Combining TF-GridNet and Mixture Encoder for Continuous Speech Separation for Meeting Transcription
Peter Vieting, Simon Berger, Thilo von Neumann, Christoph Boeddeker, Ralf Schlüter, Reinhold Haeb-Umbach
TL;DR
The paper presents a modular speech separation framework that combines TF-GridNet with a mixture encoder for meeting transcription on single-microphone data. By extending the mixture encoder to handle arbitrary numbers of speakers and varying overlap, and by integrating with a Conformer-based acoustic model, the approach achieves state-of-the-art LibriCSS results and provides detailed analyses of remaining gaps to oracle performance. The findings show that TF-GridNet offers strong separation that reduces the marginal gain from mixture encoding, while frame-wise error analysis indicates minimal cross-talker leakage, attributing remaining errors to segmentation, reverberation, and artifacts.
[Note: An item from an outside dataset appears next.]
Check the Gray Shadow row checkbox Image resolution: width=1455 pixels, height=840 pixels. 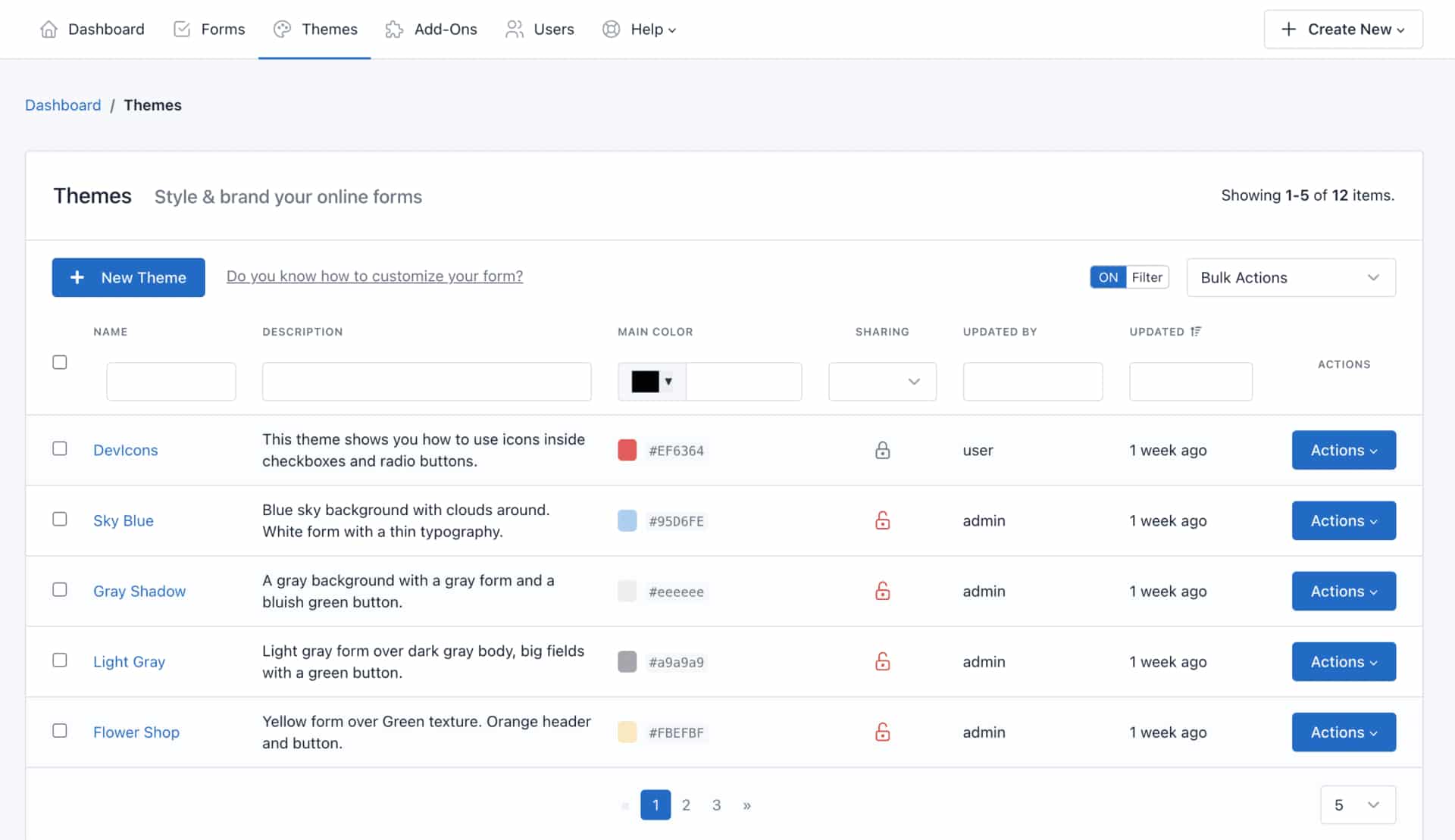coord(60,589)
The work demonstrates the practical viability of high-quality continuous speech separation for meetings and provides insights into the trade-offs between separation strength and auxiliary mixture information.
Abstract
Many real-life applications of automatic speech recognition (ASR) require processing of overlapped speech. A common method involves first separating the speech into overlap-free streams on which ASR is performed. Recently, TF-GridNet has shown impressive performance in speech separation in real reverberant conditions. Furthermore, a mixture encoder was proposed that leverages the mixed speech to mitigate the effect of separation artifacts. In this work, we extended the mixture encoder from a static two-speaker scenario to a natural meeting context featuring an arbitrary number of speakers and varying degrees of overlap. We further demonstrate its limits by the integration with separators of varying strength including TF-GridNet. Our experiments result in a new state-of-the-art performance on LibriCSS using a single microphone. They show that TF-GridNet largely closes the gap between previous methods and oracle separation independent of mixture encoding. We further investigate the remaining potential for improvement.